[Collected data entries]
- Opening Delimiter -
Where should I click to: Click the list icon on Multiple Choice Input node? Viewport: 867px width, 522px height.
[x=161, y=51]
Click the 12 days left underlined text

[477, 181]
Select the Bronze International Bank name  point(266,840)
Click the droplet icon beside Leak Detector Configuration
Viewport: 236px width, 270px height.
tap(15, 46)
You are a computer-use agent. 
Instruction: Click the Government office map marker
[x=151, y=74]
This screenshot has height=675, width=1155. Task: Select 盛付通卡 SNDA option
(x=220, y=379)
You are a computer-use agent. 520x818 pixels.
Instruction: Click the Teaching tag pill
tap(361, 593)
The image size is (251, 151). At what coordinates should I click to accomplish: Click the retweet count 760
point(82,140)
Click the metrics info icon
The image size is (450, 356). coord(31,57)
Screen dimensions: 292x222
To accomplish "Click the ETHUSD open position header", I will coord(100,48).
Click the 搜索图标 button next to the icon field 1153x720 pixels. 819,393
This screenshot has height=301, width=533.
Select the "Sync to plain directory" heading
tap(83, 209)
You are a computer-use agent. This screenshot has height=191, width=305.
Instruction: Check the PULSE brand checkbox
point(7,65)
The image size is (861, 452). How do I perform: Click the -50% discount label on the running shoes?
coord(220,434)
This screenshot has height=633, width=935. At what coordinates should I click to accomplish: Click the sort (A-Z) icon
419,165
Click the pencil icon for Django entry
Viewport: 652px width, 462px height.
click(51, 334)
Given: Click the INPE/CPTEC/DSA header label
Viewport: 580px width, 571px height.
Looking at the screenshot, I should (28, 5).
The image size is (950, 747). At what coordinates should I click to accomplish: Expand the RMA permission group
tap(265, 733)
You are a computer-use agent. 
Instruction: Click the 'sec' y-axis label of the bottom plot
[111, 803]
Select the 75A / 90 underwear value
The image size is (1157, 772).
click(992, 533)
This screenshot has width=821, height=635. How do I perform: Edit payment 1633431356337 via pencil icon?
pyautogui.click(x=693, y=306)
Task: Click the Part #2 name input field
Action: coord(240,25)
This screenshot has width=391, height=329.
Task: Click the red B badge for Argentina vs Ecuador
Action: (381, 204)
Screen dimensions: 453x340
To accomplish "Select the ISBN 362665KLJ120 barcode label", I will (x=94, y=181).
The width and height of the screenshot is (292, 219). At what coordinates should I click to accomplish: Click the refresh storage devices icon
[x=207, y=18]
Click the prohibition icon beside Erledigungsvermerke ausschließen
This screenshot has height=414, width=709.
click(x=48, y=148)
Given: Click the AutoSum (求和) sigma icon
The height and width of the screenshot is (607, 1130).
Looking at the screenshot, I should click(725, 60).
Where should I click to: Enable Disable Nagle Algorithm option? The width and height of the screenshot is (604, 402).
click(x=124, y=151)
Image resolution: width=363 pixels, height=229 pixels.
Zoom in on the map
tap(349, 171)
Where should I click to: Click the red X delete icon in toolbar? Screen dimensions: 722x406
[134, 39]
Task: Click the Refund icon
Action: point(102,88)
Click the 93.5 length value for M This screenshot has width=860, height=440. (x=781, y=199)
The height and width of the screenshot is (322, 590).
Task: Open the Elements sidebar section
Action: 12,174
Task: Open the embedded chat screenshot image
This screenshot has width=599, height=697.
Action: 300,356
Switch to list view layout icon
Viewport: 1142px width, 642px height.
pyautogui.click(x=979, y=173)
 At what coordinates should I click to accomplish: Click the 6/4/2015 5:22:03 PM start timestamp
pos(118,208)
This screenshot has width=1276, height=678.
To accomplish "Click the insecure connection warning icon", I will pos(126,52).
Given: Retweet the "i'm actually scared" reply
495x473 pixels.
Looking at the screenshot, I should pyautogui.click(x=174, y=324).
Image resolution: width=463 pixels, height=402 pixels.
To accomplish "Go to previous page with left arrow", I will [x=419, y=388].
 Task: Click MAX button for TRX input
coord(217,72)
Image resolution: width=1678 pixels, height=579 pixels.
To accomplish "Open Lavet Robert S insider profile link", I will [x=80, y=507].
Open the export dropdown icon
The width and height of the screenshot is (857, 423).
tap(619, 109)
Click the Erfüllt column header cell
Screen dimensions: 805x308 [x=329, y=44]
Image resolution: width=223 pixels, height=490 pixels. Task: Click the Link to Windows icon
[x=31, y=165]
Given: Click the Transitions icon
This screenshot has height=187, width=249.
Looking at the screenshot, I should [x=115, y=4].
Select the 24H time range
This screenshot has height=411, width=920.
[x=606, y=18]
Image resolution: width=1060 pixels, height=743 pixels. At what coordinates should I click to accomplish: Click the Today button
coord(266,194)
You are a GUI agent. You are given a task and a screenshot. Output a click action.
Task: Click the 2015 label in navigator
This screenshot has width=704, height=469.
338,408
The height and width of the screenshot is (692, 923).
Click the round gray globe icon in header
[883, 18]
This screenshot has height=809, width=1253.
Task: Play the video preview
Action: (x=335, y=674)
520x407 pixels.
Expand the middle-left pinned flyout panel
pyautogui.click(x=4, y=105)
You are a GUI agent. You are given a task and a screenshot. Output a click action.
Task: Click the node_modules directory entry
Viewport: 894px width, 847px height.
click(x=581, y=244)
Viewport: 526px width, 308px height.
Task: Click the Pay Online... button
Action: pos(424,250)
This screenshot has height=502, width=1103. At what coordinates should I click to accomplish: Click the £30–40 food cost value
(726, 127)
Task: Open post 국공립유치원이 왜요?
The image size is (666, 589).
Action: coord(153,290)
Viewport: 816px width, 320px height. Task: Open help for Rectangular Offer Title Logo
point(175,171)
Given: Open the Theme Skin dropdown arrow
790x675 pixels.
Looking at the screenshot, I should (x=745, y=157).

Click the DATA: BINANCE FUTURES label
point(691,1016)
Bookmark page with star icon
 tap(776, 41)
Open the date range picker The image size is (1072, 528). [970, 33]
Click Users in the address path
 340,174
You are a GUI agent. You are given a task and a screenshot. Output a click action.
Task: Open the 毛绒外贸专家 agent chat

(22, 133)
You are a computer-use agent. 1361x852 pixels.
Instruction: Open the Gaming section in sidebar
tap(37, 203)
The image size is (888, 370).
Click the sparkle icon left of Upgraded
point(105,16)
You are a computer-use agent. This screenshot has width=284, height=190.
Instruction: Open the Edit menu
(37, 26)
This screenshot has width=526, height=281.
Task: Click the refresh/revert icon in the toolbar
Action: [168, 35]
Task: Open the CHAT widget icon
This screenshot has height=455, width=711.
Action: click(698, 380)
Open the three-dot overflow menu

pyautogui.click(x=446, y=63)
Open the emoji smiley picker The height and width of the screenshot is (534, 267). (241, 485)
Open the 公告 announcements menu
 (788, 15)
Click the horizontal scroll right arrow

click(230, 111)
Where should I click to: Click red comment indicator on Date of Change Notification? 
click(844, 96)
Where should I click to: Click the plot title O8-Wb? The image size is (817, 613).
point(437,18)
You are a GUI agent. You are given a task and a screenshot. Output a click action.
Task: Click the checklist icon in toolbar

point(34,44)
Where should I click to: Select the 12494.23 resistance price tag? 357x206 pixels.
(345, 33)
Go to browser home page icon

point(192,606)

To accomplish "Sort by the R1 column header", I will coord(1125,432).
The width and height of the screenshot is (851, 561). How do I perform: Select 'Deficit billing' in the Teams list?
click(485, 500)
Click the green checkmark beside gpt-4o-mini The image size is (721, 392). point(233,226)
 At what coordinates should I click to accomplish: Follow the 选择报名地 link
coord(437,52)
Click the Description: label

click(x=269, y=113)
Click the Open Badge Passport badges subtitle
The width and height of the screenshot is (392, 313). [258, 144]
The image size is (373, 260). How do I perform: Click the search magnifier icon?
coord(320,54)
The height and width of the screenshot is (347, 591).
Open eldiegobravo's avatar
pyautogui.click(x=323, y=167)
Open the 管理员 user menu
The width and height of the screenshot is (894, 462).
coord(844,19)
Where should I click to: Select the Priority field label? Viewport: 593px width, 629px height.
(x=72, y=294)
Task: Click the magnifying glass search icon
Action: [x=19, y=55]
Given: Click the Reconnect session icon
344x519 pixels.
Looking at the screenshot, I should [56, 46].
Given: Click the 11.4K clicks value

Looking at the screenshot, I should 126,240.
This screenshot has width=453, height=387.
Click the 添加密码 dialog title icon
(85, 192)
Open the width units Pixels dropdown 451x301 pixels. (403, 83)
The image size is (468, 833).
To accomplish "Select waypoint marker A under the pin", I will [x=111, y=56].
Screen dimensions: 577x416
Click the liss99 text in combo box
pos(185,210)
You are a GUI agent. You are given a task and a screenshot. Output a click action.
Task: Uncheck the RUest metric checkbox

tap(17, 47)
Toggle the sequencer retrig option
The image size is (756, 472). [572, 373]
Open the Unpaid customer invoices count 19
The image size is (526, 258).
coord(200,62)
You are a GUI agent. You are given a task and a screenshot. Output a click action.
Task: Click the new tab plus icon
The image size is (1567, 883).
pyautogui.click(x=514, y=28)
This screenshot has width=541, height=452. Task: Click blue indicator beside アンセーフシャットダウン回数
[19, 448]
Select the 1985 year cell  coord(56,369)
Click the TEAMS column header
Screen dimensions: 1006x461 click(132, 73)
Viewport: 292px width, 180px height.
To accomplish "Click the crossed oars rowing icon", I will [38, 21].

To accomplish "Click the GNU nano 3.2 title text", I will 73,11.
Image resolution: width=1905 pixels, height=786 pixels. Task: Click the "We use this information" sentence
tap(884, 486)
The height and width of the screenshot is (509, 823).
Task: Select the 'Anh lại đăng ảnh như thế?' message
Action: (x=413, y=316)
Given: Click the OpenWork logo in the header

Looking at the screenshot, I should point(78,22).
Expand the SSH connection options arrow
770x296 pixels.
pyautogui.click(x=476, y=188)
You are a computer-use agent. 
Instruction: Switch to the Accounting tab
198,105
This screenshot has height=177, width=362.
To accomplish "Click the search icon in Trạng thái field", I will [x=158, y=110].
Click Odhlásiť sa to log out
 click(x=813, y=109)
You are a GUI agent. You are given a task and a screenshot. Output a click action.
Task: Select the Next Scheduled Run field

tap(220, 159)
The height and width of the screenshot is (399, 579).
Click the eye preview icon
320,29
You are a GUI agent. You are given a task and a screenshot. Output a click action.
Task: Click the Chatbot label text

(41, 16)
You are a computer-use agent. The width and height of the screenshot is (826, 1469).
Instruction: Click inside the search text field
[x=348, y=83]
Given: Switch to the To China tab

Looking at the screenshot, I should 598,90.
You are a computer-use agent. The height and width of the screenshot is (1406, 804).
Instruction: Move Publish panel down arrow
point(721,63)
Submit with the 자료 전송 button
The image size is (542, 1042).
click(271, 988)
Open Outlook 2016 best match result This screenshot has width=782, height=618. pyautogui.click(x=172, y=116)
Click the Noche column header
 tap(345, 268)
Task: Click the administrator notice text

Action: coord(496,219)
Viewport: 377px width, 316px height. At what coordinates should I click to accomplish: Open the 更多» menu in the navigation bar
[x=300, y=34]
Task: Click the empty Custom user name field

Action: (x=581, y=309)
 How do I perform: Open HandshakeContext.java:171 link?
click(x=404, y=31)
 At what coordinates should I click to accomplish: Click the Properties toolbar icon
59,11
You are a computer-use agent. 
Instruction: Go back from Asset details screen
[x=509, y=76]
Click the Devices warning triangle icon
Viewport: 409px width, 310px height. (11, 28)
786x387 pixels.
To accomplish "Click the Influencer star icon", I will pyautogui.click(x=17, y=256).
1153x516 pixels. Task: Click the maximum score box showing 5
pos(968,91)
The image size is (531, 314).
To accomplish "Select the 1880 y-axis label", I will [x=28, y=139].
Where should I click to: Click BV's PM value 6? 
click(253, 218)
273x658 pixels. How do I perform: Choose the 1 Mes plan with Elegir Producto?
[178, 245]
- Closing Delimiter -
▶ Task requirements
Write down only the number of lines above where the word "picker" occurs.

▶ Response to this task
2